Napping and other fun health stuff

by DavalosMcCormack on January 7, 2008

Forget that old idea about an apple a day keeps the doctor away, a nap a day is much more effective. That’s the finding from some researchers at the Center for Brain and Behaviour Research at the University of Haifa. They say a 90 minute daytime nap can help speed up the process of long term memory consolidation.What is a long-term memory? They defined it as a memory that doesn’t disappear the next day or that only disappears after many years. The study is important because it shows that it doesn’t take a full night’s sleep to consolidate these memories in the brain.

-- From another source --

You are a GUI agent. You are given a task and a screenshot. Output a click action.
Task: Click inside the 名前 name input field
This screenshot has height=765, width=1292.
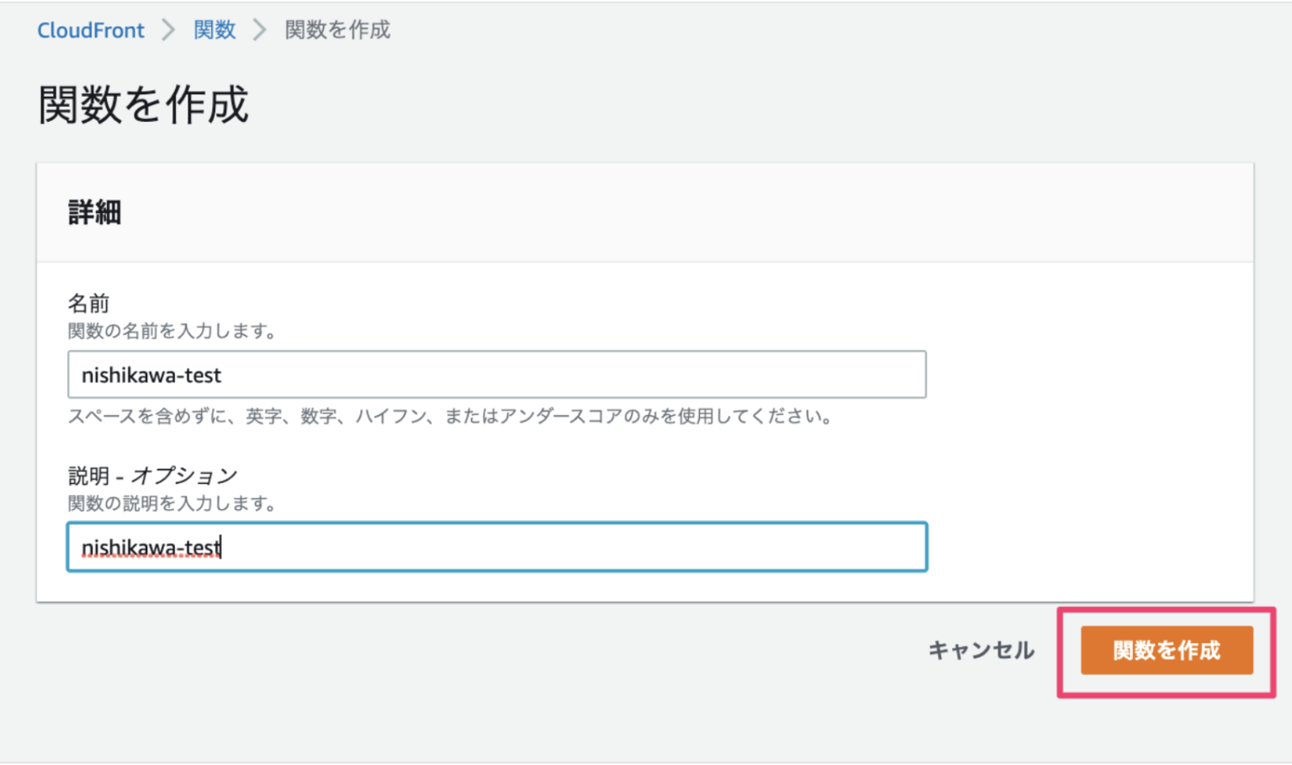(x=496, y=375)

The only problem now is trying to find 90 minutes in the day to take a nap? Do you think the boss would mind if you told them “Hey, I need to remember some stuff, I’m just going to sleep for an hour and a half”.

Maybe we’d better stick with the apple, at least for now.

Surgery Won’t Help You Get a Good Night’s Sleep

Millions of Americans suffer from sleep apnea, a condition that causes them to stop breathing dozens, sometimes hundreds of times a night. They wake up tired, exhausted, as if they’d never slept at all. As if that weren’t bad enough they also snore like a buzz saw, keeping anyone near them awake as well.

It’s not surprising that many folks look for help in fixing this, and some turn to surgery. Well, now researchers at the University of Adelaide in Australia, say that surgery to repair the upper airway is not effective, and that in many cases it leads to a recurrence of the problem within 12-24 months.

They also found that up to 62 percent of patients who had surgery reported long-term side effects, such as dry throat, difficulty in swallowing, voice changes, and disturbances of smell and taste.

Instead of surgery, the researchers recommended weight loss and use of a breathing machine at night, to help the individual get a good night’s rest.

Sleep apnea is no small matter. It dramatically increases a person’s risk of a serious motor accident, as well as diminishing the quality of their life.

Overweight? It’s Not Your Fault – it’s the Economy’s!

If you are battling bulge and wonder why it’s so hard to shed some of those excess pounds don’t start blaming yourself – blame the economy. Well, sort of. That’s one of the many fascinating tidbits in a new book “The Fattening of America: How the Economy Makes Us Fat, If It Matters, and What to Do About It.”

The authors, Finkelstein and Zuckerman, say the way our society and economy works it is easier to put on weight than to take it off (they need a a doctorate to tell us that?). On the flip side they do also explore the role that business and policy makers play in America’s obesity epidemic. They say if we, as a nation, want to do something about obesity, we need to make changes in our economy to make it cheaper and easier to be thin, not fat.

And I’m sure the lovely folks at Cheetos and McD and all those other purveyors of fine foods will be happy to contribute political funds to make sure it happens.